Corin Dann: Key might be 'secretly a little disappointed' by latest ONE News poll

I wouldn’t be surprised if John Key wasn't secretly a little disappointed by the latest ONE News Colmar Brunton Poll that has the party remaining steady at 47 per cent.

Over the last month National has had some unusually big policy wins that include a budget surplus, the completion of the TPP trade deal and the announcement of a giant marine sanctuary.

In addition, John Key has also got to bask in the international spotlight at the UN and show off his commitment to the fight against ISIS with a secret visit to the base in camp Taji.

Source: 1 NEWS

Given all that, one might have expected National to bounce a little in our poll. Perhaps we will see a delayed affect in coming months.

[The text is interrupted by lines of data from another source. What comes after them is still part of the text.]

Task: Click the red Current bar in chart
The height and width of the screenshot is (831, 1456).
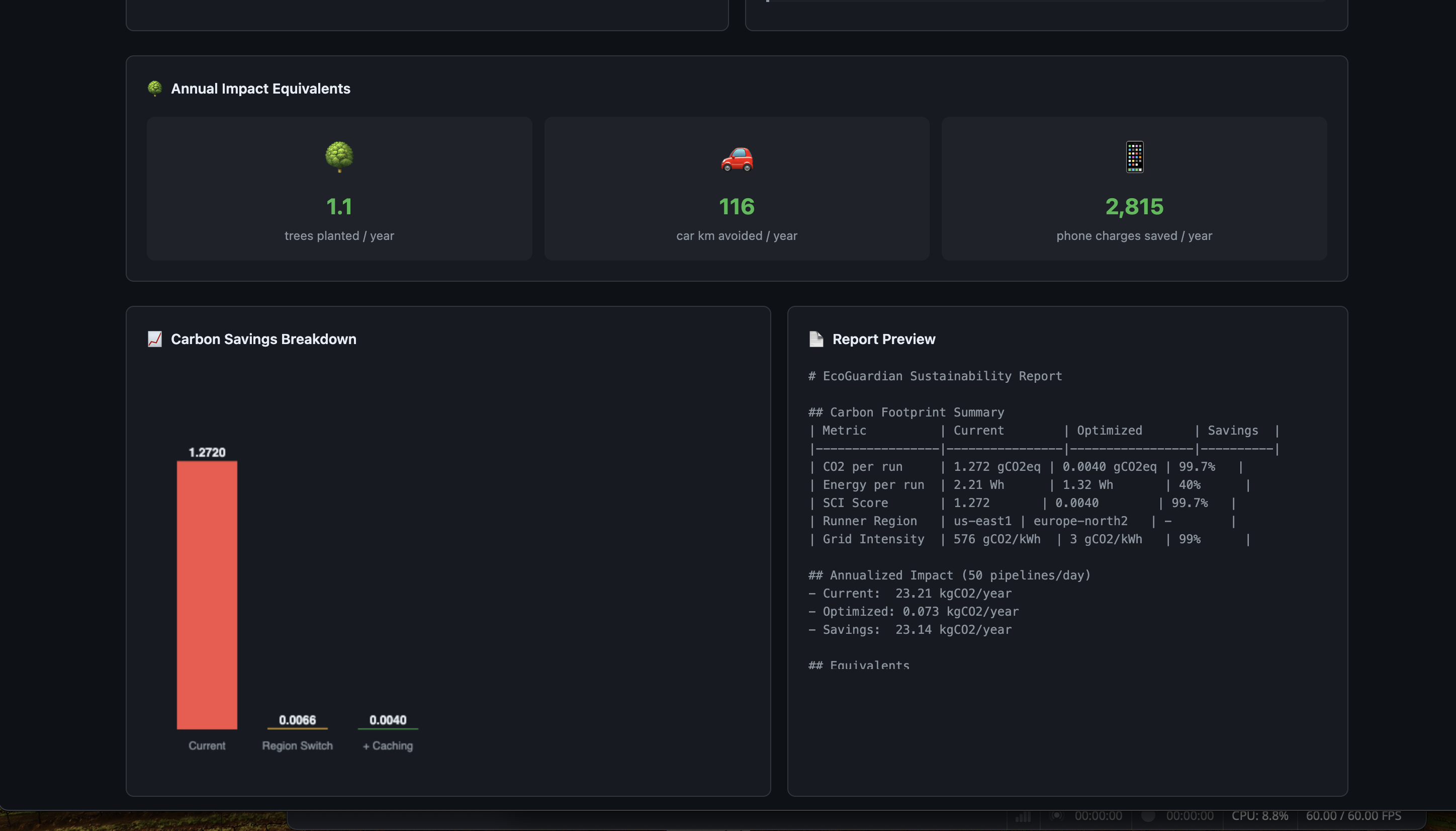Action: click(207, 594)
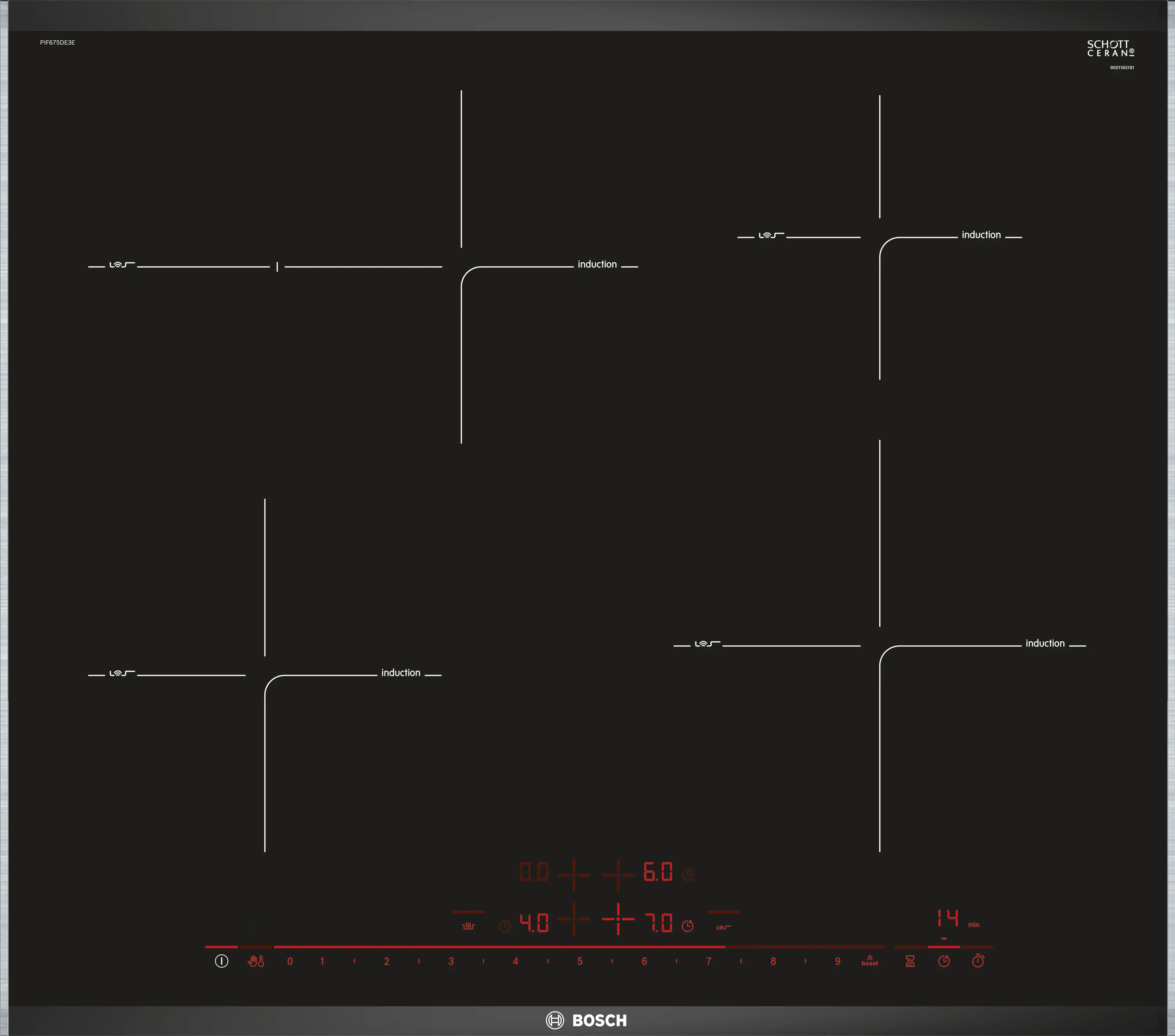Tap the stopwatch count-up timer icon
1175x1036 pixels.
point(978,961)
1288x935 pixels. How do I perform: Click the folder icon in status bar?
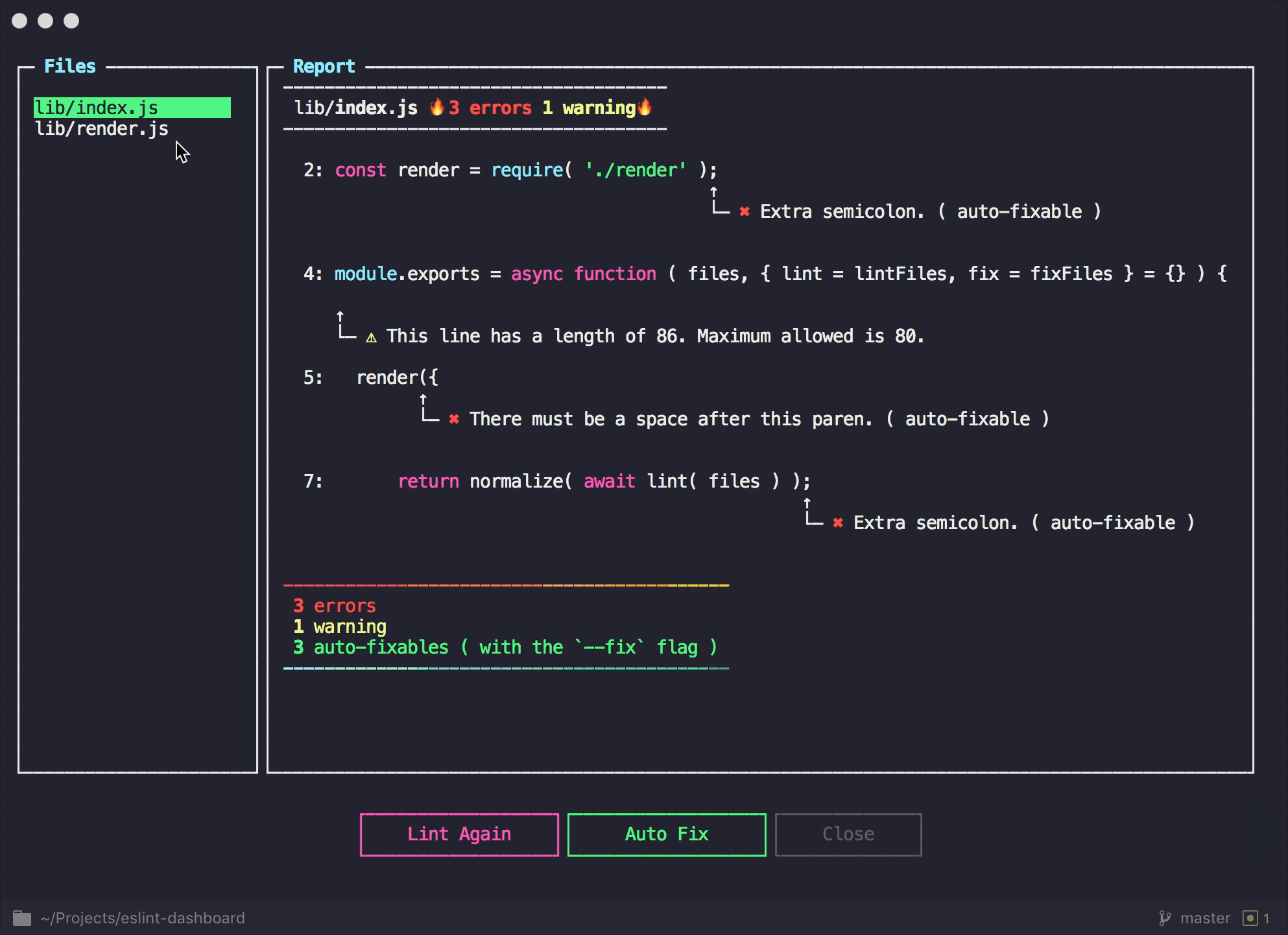tap(22, 918)
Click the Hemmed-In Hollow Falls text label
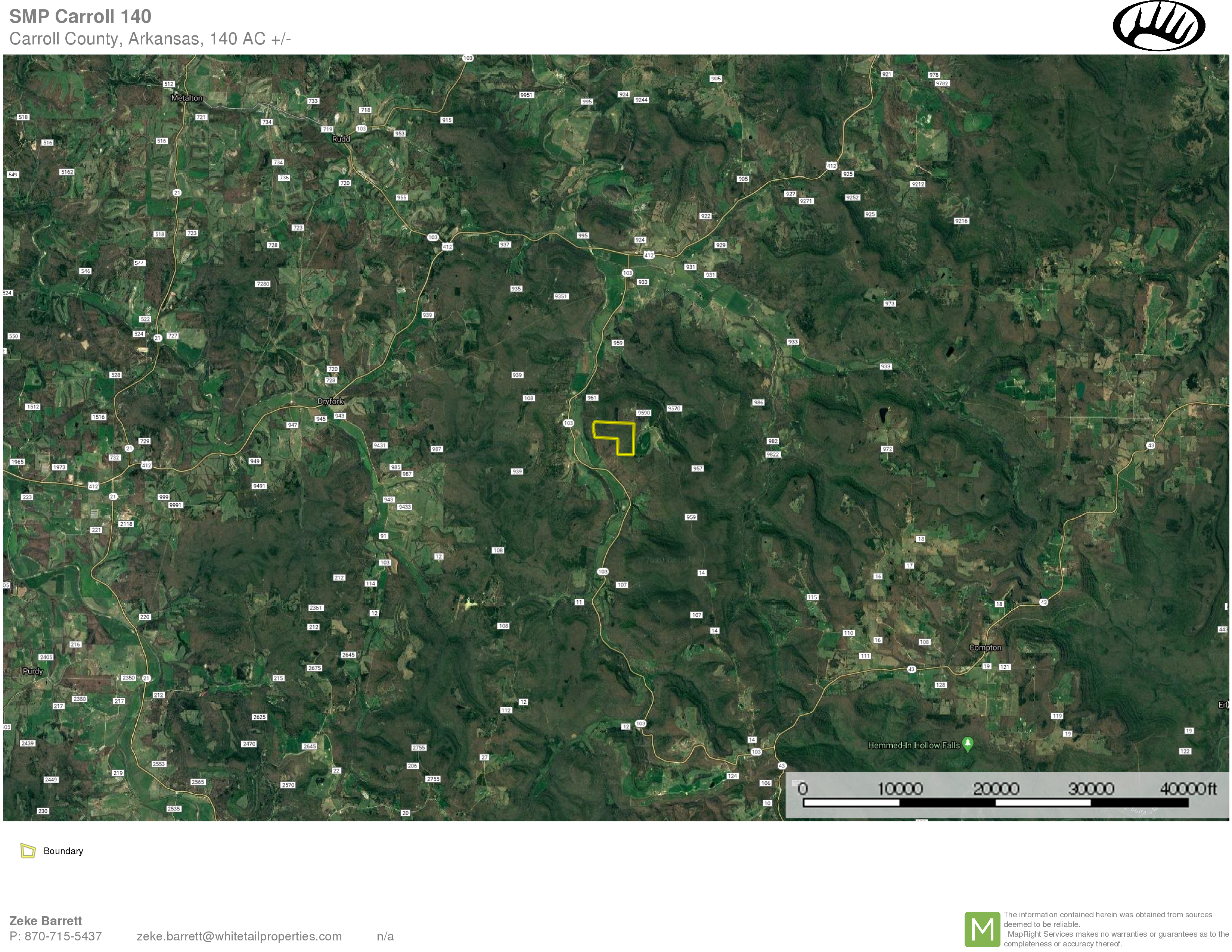This screenshot has height=952, width=1232. (x=913, y=746)
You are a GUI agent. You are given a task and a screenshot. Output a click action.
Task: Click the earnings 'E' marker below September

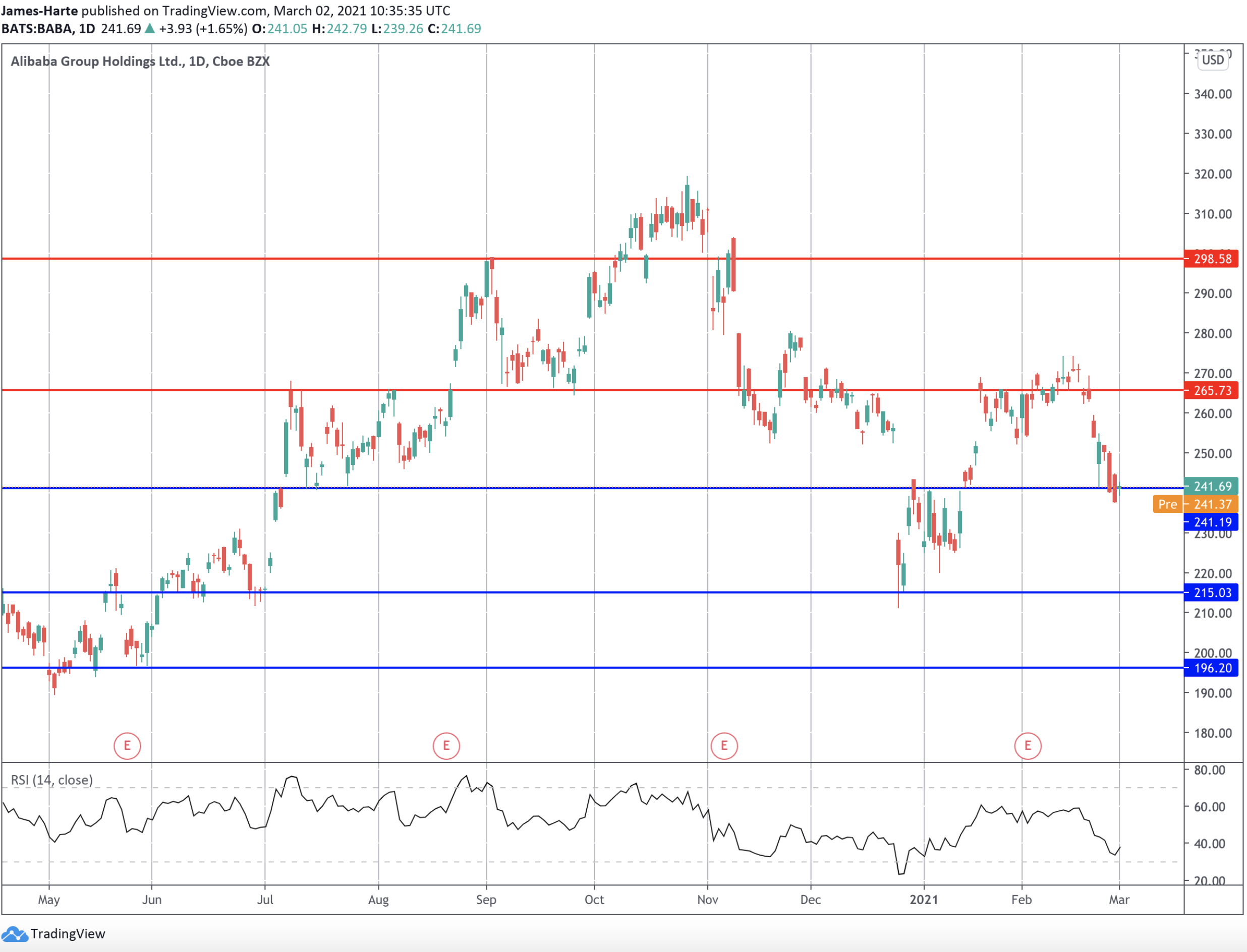tap(445, 746)
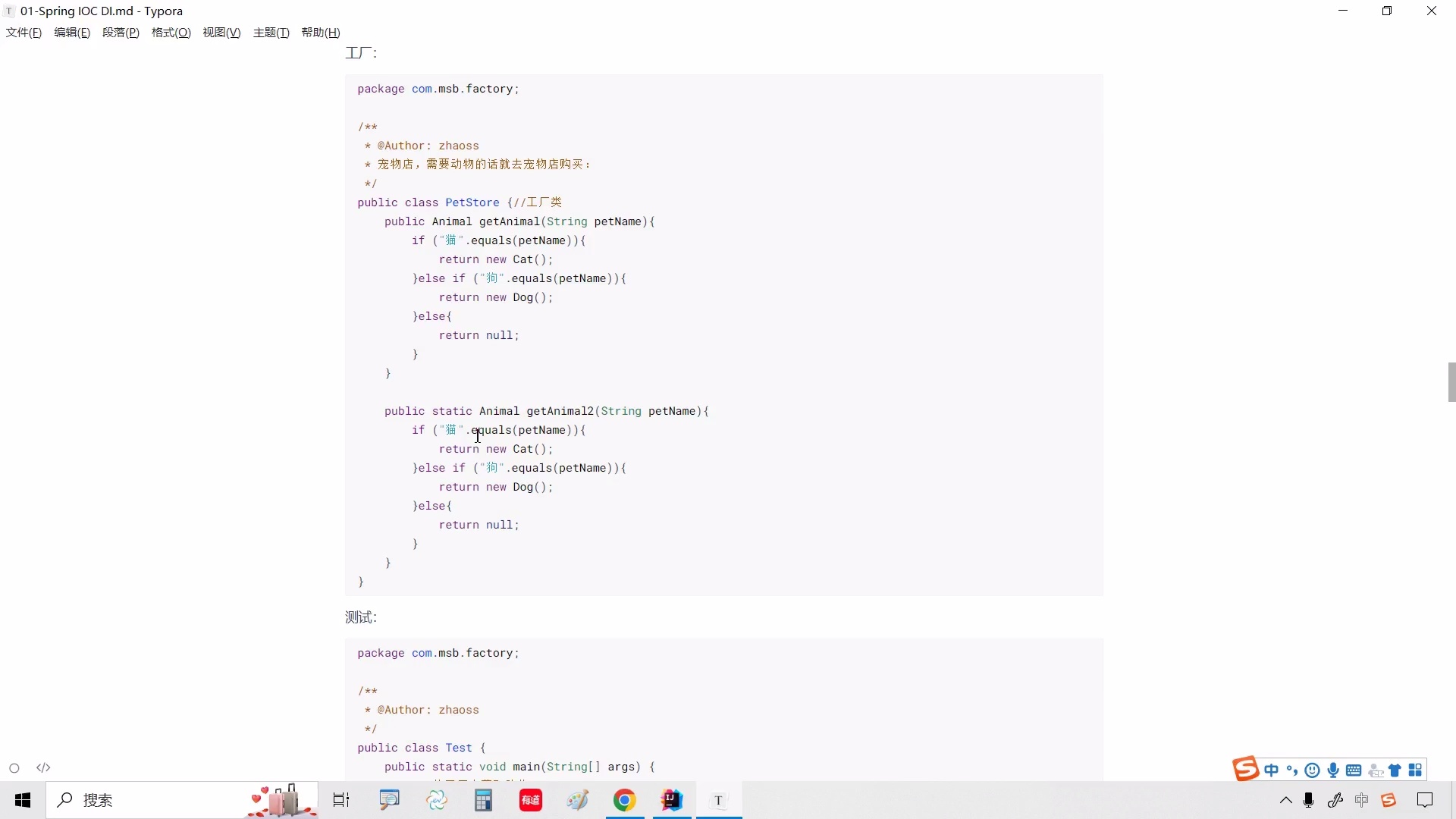Viewport: 1456px width, 819px height.
Task: Open the Windows Start button
Action: (22, 800)
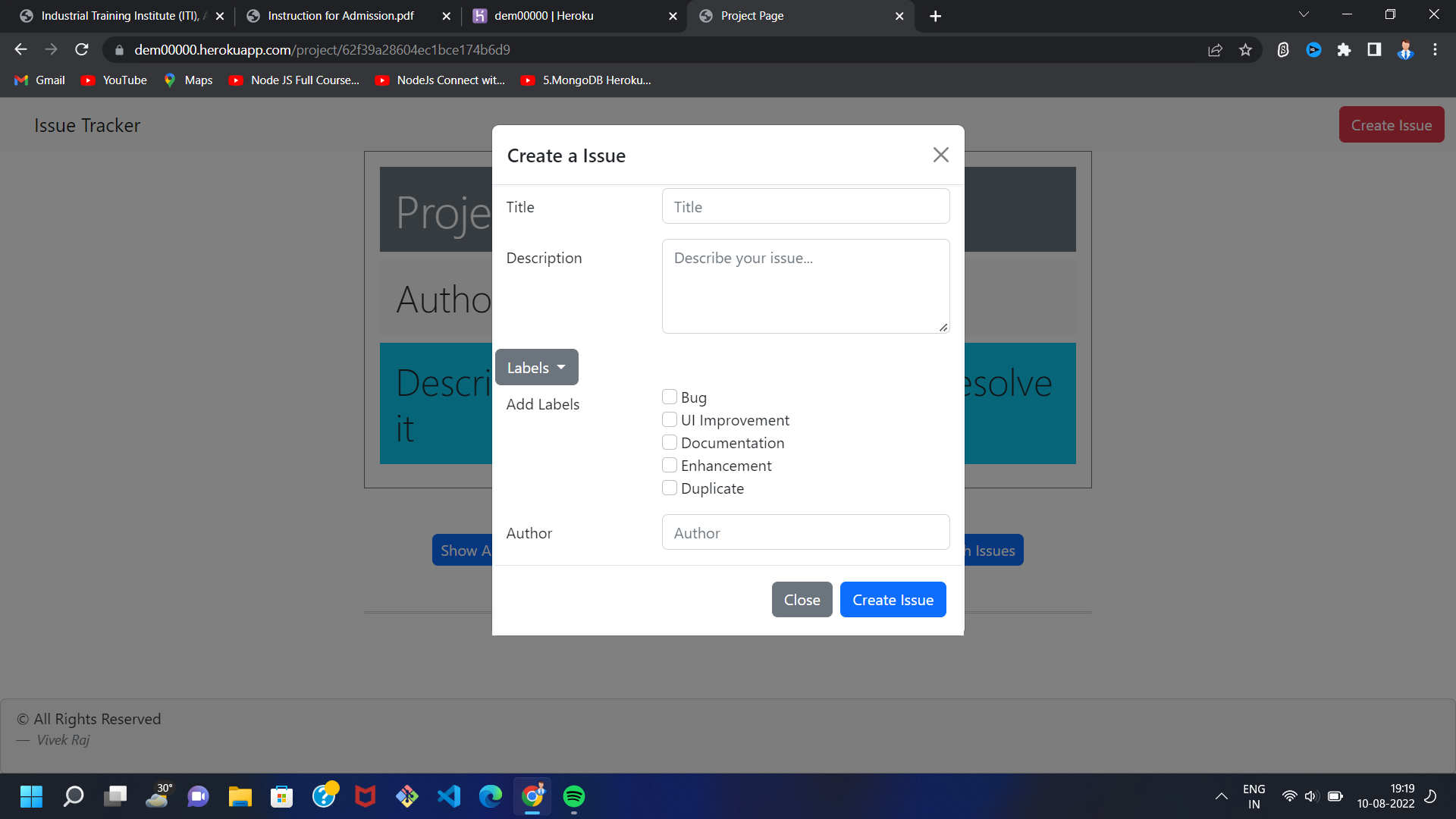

Or, who knows - maybe after seven years in office, 47 per cent is emerging as a bit of a ceiling for National.   

For Labour it's another frustrating poll that sees it drifting downwards rather than making gains.  However at 31 per cent there is no need to panic. Along with the Greens' 12 per cent, the centre left still has a combined 43 per cent in this poll.

He needs to get a wriggle on. - Corin Dann on Andrew Little

That keeps it well within striking distance of a government that might not have too many months as good as the last, in the coming two years.

Labour's bigger problem seems to be around the profile of its leader Andrew Little, with his slip in the preferred prime minister stakes to eight per cent a worry. 

Despite having nearly a year under his belt as leader, he's still not connecting with Kiwis in a big way.  Again, though, it's not disastrous - and there's no sense Labour would change its leader again, allowing him time to make that connection with voters. 

The poll showed the Labour leader was level with New Zealand first leader Winston Peters on eight per cent while John Key remains streets ahead. Source: 1 NEWS

But he needs to get a wriggle on. A big speech and strong policy announcement at next month's annual conference would go a long way to helping. 

It's a conference Labour desperately needs to get right, and that won't be easy. There are differing views within the party, for instance, over support for the Trans Pacific Partnership trade deal. 

And whilst debate over policy is surely to be encouraged, there is always danger that at the conference arguments over the TPP flare up and dominate proceedings. 

The party's brains trust need to be mindful of this, and treat this conference as an opportunity to try to set the agenda in the final two months of the year. 

To do that, I think they may need to roll out some kind of new policy announcement.  

Perhaps the biggest concern must surely be the housing market. - Corin Dann

Doing so won't be an easy decision given the constant temptation to hold back new policies until closer to the next election. But it may be a risk they need to take.

For John Key there will be a temptation now to already have one eye on the Christmas break - a time when the government often gets a poll bounce. 

However, it'd be foolish to relax. 

The Australian deportee saga, whilst not damaging in the polls, hasn't reflected well on our government - nor John Key - and is unlikely to go away given the number of Kiwis that are going to be arriving back here over coming months.

The economy too - whilst showing signs of improvement - is still going to feel the pinch, with growth possibly set to dip below two per cent in the coming year. 

In addition, there's a strong possibility of drought this summer, and the unemployment rate's unlikely to get better any time soon. 

Child poverty hasn't suddenly gone away either, just because of a promise to increase the benefit next year. 

But perhaps the biggest concern must surely be the housing market. 

National - despite all its admirable efforts to ramp up housing supply and get more housing built - hasn't yet got anywhere near fixing the housing supply issue in Auckland. 

And despite the government introducing tax changes and the Reserve Bank tightening lending rules, prices in Auckland don't appear to be easing either. 

The fact is the Auckland market remains a major risk to financial stability. 

John Key and Bill English know this - and also know that if the prices continue to climb at 20 per cent per annum, either they or the Reserve Bank are going to have to do something. 

What, exactly, is unknown.  Loan to income ratios, perhaps? 

Until then, National is still massively vulnerable on housing. If Labour is looking for a theme for its conference, surely this has got to be a good place start.